** Start of Data to use **
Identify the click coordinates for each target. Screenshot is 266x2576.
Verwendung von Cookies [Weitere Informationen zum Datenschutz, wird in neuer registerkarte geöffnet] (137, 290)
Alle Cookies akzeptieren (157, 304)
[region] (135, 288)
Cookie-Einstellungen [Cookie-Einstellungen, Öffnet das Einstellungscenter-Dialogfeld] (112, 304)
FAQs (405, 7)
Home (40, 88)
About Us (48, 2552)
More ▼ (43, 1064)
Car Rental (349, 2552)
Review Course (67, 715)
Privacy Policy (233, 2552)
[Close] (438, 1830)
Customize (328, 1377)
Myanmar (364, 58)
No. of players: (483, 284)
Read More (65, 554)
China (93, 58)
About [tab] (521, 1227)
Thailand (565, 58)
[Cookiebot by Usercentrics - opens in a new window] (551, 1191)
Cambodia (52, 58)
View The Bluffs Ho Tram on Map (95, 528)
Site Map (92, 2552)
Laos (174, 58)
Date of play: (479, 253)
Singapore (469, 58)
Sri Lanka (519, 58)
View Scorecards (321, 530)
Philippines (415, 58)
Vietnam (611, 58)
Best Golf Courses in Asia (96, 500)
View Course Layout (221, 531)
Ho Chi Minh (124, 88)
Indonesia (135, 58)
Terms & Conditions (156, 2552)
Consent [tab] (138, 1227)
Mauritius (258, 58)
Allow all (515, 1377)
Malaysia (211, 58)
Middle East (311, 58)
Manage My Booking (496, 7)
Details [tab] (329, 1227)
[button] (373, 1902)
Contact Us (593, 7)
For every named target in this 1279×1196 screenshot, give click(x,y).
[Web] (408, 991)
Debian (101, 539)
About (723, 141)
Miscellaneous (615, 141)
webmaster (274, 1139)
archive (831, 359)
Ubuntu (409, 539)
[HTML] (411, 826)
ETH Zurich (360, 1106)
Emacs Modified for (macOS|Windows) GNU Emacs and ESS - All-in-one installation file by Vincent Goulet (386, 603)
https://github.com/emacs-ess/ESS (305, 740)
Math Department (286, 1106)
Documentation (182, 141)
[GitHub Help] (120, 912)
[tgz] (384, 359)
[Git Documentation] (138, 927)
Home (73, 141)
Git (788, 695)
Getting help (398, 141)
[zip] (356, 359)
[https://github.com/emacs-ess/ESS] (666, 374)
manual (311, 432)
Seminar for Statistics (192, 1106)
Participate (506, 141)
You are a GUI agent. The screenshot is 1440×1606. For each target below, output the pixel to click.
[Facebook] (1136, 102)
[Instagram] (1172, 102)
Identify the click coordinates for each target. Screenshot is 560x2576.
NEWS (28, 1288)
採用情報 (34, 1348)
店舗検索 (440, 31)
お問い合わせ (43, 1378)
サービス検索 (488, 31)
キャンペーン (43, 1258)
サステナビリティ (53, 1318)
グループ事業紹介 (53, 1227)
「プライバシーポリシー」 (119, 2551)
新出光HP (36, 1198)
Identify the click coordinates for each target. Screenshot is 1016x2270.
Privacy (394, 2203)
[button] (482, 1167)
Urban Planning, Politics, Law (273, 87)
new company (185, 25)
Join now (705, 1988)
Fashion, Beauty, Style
** End of Data to use **
▸ **Written exercise**
Copy the listing above line for line, without altering a single character.

▸ **Exercise answer**
Identify the click coordinates for each target. Screenshot is 266x2576.
Verwendung von Cookies [Weitere Informationen zum Datenschutz, wird in neuer registerkarte geöffnet] (137, 290)
Alle Cookies akzeptieren (157, 304)
[region] (135, 288)
Cookie-Einstellungen [Cookie-Einstellungen, Öffnet das Einstellungscenter-Dialogfeld] (112, 304)
FAQs (405, 7)
Home (40, 88)
About Us (48, 2552)
More ▼ (43, 1064)
Car Rental (349, 2552)
Review Course (67, 715)
Privacy Policy (233, 2552)
[Close] (438, 1830)
Customize (328, 1377)
Myanmar (364, 58)
No. of players: (483, 284)
Read More (65, 554)
China (93, 58)
About [tab] (521, 1227)
Thailand (565, 58)
[Cookiebot by Usercentrics - opens in a new window] (551, 1191)
Cambodia (52, 58)
View The Bluffs Ho Tram on Map (95, 528)
Site Map (92, 2552)
Laos (174, 58)
Date of play: (479, 253)
Singapore (469, 58)
Sri Lanka (519, 58)
View Scorecards (321, 530)
Philippines (415, 58)
Vietnam (611, 58)
Best Golf Courses in Asia (96, 500)
View Course Layout (221, 531)
Ho Chi Minh (124, 88)
Indonesia (135, 58)
Terms & Conditions (156, 2552)
Consent [tab] (138, 1227)
Mauritius (258, 58)
Allow all (515, 1377)
Malaysia (211, 58)
Middle East (311, 58)
Manage My Booking (496, 7)
Details [tab] (329, 1227)
[button] (373, 1902)
Contact Us (593, 7)
For every named target in this 1279×1196 screenshot, give click(x,y).
[Web] (408, 991)
Debian (101, 539)
About (723, 141)
Miscellaneous (615, 141)
webmaster (274, 1139)
archive (831, 359)
Ubuntu (409, 539)
[HTML] (411, 826)
ETH Zurich (360, 1106)
Emacs Modified for (macOS|Windows) GNU Emacs and ESS - All-in-one installation file by Vincent Goulet (386, 603)
https://github.com/emacs-ess/ESS (305, 740)
Math Department (286, 1106)
Documentation (182, 141)
[GitHub Help] (120, 912)
[tgz] (384, 359)
[Git Documentation] (138, 927)
Home (73, 141)
Git (788, 695)
Getting help (398, 141)
[zip] (356, 359)
[https://github.com/emacs-ess/ESS] (666, 374)
manual (311, 432)
Seminar for Statistics (192, 1106)
Participate (506, 141)
You are a GUI agent. The screenshot is 1440×1606. For each target below, output the pixel to click.
[Facebook] (1136, 102)
[Instagram] (1172, 102)
Identify the click coordinates for each target. Screenshot is 560x2576.
NEWS (28, 1288)
採用情報 (34, 1348)
店舗検索 (440, 31)
お問い合わせ (43, 1378)
サービス検索 (488, 31)
キャンペーン (43, 1258)
サステナビリティ (53, 1318)
グループ事業紹介 (53, 1227)
「プライバシーポリシー」 (119, 2551)
新出光HP (36, 1198)
Identify the click coordinates for each target. Screenshot is 1016x2270.
Privacy (394, 2203)
[button] (482, 1167)
Urban Planning, Politics, Law (273, 87)
new company (185, 25)
Join now (705, 1988)
Fashion, Beauty, Style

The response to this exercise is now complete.